■ TO DO ■
Everything from the line that contains "November 2021 (247, 1351)" through the final line of the records should be written out exactly, and nothing outside that span.

■ DATA ■
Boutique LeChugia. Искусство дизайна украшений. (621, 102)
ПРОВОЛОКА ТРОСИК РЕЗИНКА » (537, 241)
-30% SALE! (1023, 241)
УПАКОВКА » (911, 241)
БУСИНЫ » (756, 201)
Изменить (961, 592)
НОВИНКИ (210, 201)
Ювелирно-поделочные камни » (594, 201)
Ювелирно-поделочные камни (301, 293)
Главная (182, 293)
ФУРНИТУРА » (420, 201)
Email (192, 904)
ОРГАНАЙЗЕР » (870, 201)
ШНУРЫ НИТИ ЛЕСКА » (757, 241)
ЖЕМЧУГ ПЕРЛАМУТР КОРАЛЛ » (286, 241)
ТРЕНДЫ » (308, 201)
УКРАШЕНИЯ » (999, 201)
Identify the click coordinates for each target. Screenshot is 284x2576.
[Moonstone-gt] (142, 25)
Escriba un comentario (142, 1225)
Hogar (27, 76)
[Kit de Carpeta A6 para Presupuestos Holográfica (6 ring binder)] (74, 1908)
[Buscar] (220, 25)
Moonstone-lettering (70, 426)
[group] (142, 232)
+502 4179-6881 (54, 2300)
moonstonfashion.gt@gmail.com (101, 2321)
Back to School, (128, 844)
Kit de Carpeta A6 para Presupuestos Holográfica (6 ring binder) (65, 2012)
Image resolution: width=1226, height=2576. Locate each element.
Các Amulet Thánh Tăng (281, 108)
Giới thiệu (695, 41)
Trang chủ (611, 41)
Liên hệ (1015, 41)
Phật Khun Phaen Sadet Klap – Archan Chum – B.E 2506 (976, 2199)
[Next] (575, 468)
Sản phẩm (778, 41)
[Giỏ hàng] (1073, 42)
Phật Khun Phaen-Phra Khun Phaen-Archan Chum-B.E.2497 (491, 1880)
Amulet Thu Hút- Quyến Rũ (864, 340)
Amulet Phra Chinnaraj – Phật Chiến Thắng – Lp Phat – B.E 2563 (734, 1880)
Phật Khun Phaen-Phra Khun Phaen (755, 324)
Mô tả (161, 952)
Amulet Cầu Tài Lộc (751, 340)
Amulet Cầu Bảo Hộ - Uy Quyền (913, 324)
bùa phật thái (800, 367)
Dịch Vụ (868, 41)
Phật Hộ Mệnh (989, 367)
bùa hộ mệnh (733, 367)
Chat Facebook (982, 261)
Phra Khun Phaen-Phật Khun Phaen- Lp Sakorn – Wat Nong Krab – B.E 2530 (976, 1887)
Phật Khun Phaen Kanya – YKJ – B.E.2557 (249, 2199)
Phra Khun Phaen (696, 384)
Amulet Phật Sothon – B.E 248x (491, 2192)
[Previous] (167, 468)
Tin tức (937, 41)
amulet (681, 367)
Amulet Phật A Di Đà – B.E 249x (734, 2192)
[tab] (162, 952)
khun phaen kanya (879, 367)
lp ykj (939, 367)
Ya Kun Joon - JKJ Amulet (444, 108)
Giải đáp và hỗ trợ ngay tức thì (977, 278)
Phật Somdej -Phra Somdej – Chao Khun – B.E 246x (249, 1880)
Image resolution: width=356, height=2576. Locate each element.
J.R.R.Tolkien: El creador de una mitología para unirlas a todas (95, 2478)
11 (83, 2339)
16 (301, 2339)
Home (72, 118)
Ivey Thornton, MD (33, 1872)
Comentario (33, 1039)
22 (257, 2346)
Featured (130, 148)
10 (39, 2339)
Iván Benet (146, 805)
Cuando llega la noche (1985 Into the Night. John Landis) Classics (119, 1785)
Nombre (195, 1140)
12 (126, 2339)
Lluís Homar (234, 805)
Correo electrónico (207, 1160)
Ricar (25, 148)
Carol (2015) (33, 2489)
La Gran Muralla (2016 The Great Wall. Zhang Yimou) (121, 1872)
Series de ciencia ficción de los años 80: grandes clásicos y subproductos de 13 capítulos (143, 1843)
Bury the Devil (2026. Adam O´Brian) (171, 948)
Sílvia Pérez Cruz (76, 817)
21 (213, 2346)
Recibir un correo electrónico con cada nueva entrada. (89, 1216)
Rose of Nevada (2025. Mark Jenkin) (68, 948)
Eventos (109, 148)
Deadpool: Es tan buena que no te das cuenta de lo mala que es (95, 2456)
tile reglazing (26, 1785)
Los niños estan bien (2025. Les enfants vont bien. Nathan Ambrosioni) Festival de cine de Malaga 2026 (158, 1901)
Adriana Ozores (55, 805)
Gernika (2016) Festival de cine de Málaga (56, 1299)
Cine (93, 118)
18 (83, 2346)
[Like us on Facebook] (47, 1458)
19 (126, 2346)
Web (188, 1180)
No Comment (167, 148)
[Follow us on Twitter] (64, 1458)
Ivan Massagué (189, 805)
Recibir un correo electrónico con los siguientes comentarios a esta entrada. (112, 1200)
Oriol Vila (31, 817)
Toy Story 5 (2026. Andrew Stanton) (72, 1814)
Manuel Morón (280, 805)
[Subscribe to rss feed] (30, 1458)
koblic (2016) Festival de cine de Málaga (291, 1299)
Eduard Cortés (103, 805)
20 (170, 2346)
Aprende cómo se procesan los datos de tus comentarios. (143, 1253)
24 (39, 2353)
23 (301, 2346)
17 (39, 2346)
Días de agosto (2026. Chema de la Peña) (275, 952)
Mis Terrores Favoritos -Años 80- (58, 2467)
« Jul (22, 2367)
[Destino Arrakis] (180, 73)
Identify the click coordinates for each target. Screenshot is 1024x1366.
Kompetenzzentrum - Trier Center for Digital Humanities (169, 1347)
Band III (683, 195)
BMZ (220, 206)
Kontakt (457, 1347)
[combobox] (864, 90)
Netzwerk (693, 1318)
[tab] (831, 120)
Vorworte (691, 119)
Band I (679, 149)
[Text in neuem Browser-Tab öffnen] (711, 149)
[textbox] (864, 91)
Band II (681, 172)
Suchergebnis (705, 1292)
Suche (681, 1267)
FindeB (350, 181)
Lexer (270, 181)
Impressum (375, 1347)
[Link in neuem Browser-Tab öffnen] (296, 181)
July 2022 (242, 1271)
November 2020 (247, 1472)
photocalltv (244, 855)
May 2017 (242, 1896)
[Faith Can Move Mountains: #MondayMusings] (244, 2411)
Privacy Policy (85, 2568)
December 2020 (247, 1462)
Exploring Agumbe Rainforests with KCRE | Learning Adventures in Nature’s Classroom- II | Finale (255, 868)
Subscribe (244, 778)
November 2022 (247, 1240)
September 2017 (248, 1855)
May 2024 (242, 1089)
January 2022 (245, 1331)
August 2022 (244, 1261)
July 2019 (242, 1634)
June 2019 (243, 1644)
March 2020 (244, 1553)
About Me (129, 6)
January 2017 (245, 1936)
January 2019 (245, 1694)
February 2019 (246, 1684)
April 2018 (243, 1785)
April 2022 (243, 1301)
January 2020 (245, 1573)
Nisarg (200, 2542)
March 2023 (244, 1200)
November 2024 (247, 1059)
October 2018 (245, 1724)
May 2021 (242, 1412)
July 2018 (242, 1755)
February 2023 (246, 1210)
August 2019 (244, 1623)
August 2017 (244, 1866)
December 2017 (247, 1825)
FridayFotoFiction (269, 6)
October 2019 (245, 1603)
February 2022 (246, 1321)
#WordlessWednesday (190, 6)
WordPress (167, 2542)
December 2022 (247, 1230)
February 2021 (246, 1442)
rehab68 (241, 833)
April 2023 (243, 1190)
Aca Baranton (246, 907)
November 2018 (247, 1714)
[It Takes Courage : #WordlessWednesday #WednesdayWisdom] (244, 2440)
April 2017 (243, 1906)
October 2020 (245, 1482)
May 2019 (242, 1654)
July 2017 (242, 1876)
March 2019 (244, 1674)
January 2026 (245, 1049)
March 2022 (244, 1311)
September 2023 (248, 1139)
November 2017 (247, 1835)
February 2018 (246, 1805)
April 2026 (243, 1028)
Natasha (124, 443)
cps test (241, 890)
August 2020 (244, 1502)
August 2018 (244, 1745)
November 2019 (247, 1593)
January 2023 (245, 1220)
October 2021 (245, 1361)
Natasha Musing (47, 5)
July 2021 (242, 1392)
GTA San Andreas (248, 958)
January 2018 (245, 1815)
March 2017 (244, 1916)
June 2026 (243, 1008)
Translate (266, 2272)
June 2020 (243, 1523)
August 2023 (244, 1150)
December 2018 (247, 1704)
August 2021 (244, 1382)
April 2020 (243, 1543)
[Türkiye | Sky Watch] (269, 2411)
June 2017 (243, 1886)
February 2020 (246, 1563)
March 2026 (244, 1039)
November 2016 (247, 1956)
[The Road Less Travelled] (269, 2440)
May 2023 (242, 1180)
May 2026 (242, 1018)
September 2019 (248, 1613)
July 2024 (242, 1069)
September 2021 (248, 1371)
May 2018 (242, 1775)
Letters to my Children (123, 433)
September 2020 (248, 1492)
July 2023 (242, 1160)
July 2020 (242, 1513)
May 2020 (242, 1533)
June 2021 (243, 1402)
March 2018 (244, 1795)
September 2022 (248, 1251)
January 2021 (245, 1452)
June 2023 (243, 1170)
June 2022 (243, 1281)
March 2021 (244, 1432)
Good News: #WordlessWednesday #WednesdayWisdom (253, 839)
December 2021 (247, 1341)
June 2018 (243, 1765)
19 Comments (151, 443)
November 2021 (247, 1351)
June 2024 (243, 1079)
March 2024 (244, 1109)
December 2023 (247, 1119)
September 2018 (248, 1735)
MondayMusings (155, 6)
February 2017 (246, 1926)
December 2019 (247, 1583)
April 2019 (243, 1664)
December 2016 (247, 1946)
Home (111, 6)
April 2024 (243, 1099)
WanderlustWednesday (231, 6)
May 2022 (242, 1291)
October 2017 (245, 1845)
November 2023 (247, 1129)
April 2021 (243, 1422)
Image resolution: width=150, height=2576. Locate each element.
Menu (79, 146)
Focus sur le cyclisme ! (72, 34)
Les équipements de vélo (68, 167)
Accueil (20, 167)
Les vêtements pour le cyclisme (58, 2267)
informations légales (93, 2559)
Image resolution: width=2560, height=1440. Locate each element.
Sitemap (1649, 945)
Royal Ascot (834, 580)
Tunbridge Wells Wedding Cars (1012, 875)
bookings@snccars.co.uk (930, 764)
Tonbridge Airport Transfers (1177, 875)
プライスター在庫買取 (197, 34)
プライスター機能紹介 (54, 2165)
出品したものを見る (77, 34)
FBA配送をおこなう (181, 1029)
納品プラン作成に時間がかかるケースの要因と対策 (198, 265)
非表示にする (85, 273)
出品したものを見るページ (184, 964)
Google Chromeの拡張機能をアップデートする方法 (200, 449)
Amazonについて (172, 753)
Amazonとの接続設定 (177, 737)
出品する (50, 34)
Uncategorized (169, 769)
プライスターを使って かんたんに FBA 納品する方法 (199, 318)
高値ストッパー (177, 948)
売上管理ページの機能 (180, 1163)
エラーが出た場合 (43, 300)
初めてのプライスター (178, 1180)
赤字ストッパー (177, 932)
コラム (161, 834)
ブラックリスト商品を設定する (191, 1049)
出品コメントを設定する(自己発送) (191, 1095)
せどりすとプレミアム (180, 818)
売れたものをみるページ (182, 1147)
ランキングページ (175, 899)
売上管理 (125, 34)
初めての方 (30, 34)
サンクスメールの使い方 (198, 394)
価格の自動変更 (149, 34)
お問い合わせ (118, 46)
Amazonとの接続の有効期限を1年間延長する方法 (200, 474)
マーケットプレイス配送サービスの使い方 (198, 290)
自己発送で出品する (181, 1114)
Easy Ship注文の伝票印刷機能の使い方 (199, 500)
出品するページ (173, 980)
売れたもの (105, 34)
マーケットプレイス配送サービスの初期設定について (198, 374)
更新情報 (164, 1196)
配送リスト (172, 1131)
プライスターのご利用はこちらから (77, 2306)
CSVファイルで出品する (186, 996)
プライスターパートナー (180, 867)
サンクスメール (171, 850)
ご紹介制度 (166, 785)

■ SOLUTION FOR THIS PROBLEM ■
November 2021 (247, 1351)
June 2024 (243, 1079)
March 2024 (244, 1109)
December 2023 (247, 1119)
September 2018 (248, 1735)
MondayMusings (155, 6)
February 2017 (246, 1926)
December 2019 (247, 1583)
April 2019 (243, 1664)
December 2016 (247, 1946)
Home (111, 6)
April 2024 (243, 1099)
WanderlustWednesday (231, 6)
May 2022 (242, 1291)
October 2017 (245, 1845)
November 2023 (247, 1129)
April 2021 (243, 1422)
Image resolution: width=150, height=2576. Locate each element.
Menu (79, 146)
Focus sur le cyclisme ! (72, 34)
Les équipements de vélo (68, 167)
Accueil (20, 167)
Les vêtements pour le cyclisme (58, 2267)
informations légales (93, 2559)
Image resolution: width=2560, height=1440. Locate each element.
Sitemap (1649, 945)
Royal Ascot (834, 580)
Tunbridge Wells Wedding Cars (1012, 875)
bookings@snccars.co.uk (930, 764)
Tonbridge Airport Transfers (1177, 875)
プライスター在庫買取 (197, 34)
プライスター機能紹介 (54, 2165)
出品したものを見る (77, 34)
FBA配送をおこなう (181, 1029)
納品プラン作成に時間がかかるケースの要因と対策 (198, 265)
非表示にする (85, 273)
出品したものを見るページ (184, 964)
Google Chromeの拡張機能をアップデートする方法 (200, 449)
Amazonについて (172, 753)
Amazonとの接続設定 (177, 737)
出品する (50, 34)
Uncategorized (169, 769)
プライスターを使って かんたんに FBA 納品する方法 (199, 318)
高値ストッパー (177, 948)
売上管理ページの機能 (180, 1163)
エラーが出た場合 (43, 300)
初めてのプライスター (178, 1180)
赤字ストッパー (177, 932)
コラム (161, 834)
ブラックリスト商品を設定する (191, 1049)
出品コメントを設定する(自己発送) (191, 1095)
せどりすとプレミアム (180, 818)
売れたものをみるページ (182, 1147)
ランキングページ (175, 899)
売上管理 (125, 34)
初めての方 (30, 34)
サンクスメールの使い方 (198, 394)
価格の自動変更 (149, 34)
お問い合わせ (118, 46)
Amazonとの接続の有効期限を1年間延長する方法 (200, 474)
マーケットプレイス配送サービスの使い方 (198, 290)
自己発送で出品する (181, 1114)
Easy Ship注文の伝票印刷機能の使い方 (199, 500)
出品するページ (173, 980)
売れたもの (105, 34)
マーケットプレイス配送サービスの初期設定について (198, 374)
更新情報 (164, 1196)
配送リスト (172, 1131)
プライスターのご利用はこちらから (77, 2306)
CSVファイルで出品する (186, 996)
プライスターパートナー (180, 867)
サンクスメール (171, 850)
ご紹介制度 (166, 785)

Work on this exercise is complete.